Only recently she made a great offer to her daughter’s Scout troop: “I’m no good at baking cakes, and can’t go on your walks because I’m usually working, but I’ll come and teach the Scouts, Cubs and Beavers how to paint.” Elaine supplied all the materials and a kind-hearted client has paid for framing. The youngsters’ work will be exhibited on the ground floor of the Monument in June. What a marvellous way to earn their Art badges and, who knows, Elaine may have inspired a few future artists?

It’s no surprise Elaine exports artwork to twenty galleries worldwide – as far away as the USA and Australia, where her vibrant, colourful paintings are sought after, and Japan, who prefer bold black and white Highland cows and stags. In Scotland, her work is available in a few galleries on the islands although she mainly sells to customers, by appointment, at her Monument gallery.

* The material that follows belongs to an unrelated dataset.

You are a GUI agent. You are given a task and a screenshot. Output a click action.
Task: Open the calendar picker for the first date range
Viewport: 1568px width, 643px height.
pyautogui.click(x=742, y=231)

“People contact me and I make it all about them. We arrange a time and then they can have the run of the gallery while I’m painting in the studio.”

Of course, Elaine is still happy to accept commissioned work and she also exhibits at events like The Royal Highland Show and the Scottish Game Fair.

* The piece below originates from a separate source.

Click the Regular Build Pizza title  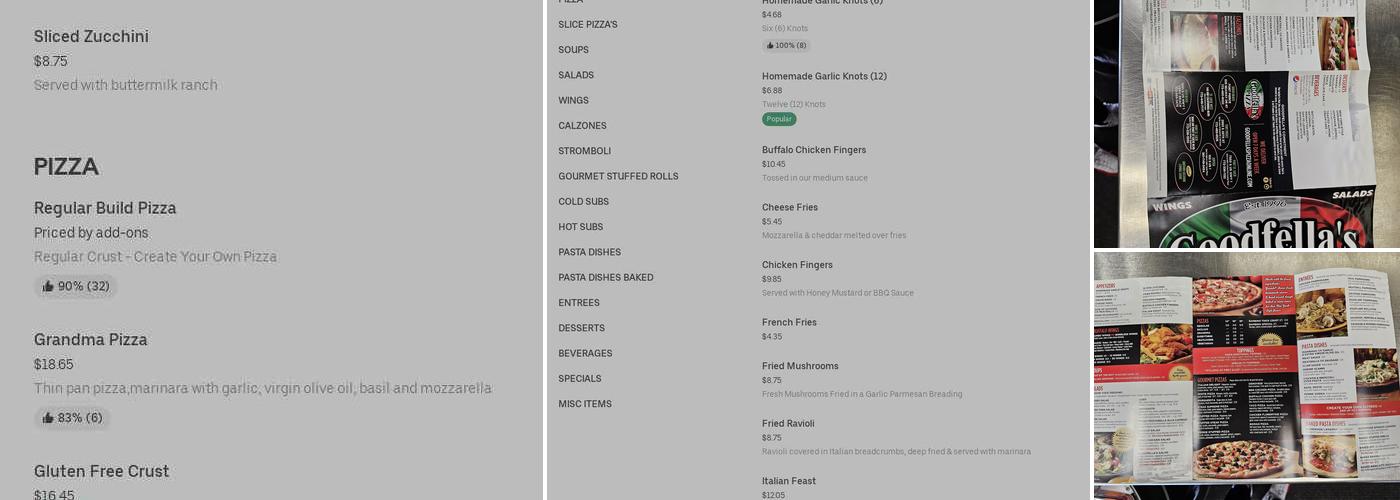point(105,208)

I take one final look around the gallery before I leave. I’m drawn to a painting of a little cow coorie-ing down.

“That’s a Highland cow out at Boswell’s Coach House,” Elaine says. “She’s just so soulful. The picture’s called ‘Ellie’. You know, I think the Highland cow and the stag are more synonymous with Scotland than tartan now. Certainly, my client base who come from abroad… what they want to take home with them isn’t a piece of tartan, it’s a Highland cow.”

Frankly, I don’t blame them. I could easily have taken ‘Ellie’ home with me.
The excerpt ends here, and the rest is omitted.